December 16, 1971 did not happen in a day. Those who never accepted the division of the South Asian subcontinent and the creation of an independent Pakistan had started sowing the seeds of disintegration from its very birth. Having said that, I will reiterate that Bangladesh was not born in a day. However, I must also emphasise that although an unnecessary provocation, it was not the declaration of Urdu the national language in 1951 that led to the creation of Bangladesh as believed by some. Dismissing the popularly elected government of East Bengal by those at the helm in the western wing of the country was also an unnecessary provocation but it did not lead to a movement for liberation nor did the absolutely unwarranted renaming of East Bengal as East Pakistan which prompted Sheikh Mujibur Rehman to declare in the constituent Assembly in Karachi in 1955 that the name Bengal will now only be heard in the Bay of Bengal. All these were avoidable irritants in the relations between the two wings of Pakistan. But the real fire that engulfed the edifice was the announcement from Islamabad on the first of March, 1971 postponing the inaugural session of the newly elected National Assembly of Pakistan.

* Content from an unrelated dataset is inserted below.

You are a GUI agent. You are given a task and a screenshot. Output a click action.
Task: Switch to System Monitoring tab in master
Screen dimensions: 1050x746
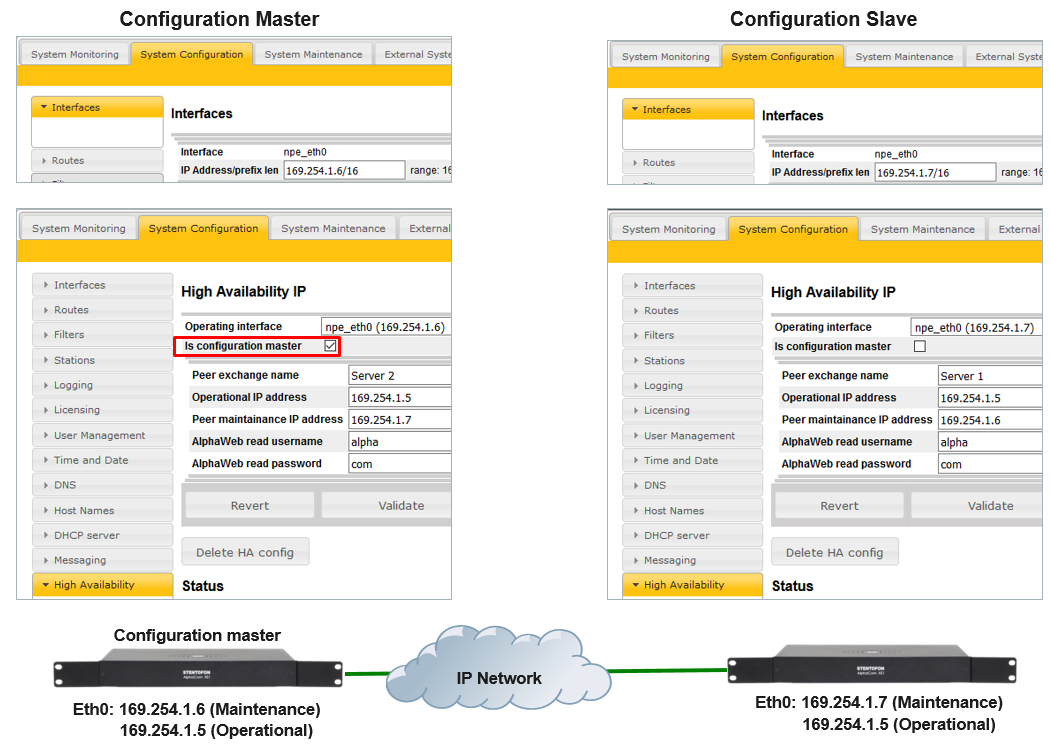[x=78, y=228]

As I had written two years ago, Bangladesh was effectively born on March 1, 1971 when the military and the political establishment in the western wing joined hands to postpone the inaugural session of the newly elected National Assembly. They had decided not to hand over the reins of government to the legitimately elected Sheikh Mujibur Rahman who would have been the rightful Prime Minister of Pakistan had the session been held. To be fair to him, Sheikh Mujibur Rahman did not declare independence even on that fateful day. A crowd of nearly twenty thousand people charged out of a cricket match being played at the Dhaka stadium between Pakistan and the visiting MCC team and marched straight to the nearby Purbani hotel where the Awami League Executive Committee was in session. The match was postponed. Sheikh Mujibur Rahman was forced by the Tufail Ahmed, the president of the students wing of the Awami League, to come out and address the crowd. He was asked to declare independence then and there. He did not. He was grim and glum but kept quiet. But that was the beginning of the end. From there on, it was a peoples’ movement. The reins of the movement were not in his hands.

There was mayhem and massacre all over. It was beyond anyone’s control, least of all the small contingent of Pakistan army that was restricted to the small cantonments of Dhaka, Comilla and Jessore, barley surviving the blockade of goods and services until March 26, when the somewhat reinforced army cracked down in an attempt to take charge. But it was too little too late.

The ill-intended decision to postpone the National Assembly session and deprive the elected leader of his right to form the government in Islamabad led to the separation of East Pakistan. I will repeat that Bangladesh was actually conceived on March 1, 1971 and delivered nine months later on December 16, 1971. We set our own house on fire. And as at last truthfully accepted by Prime Minister Modi, India was only too happy to add fuel to the fire, having waited for it for 25 years.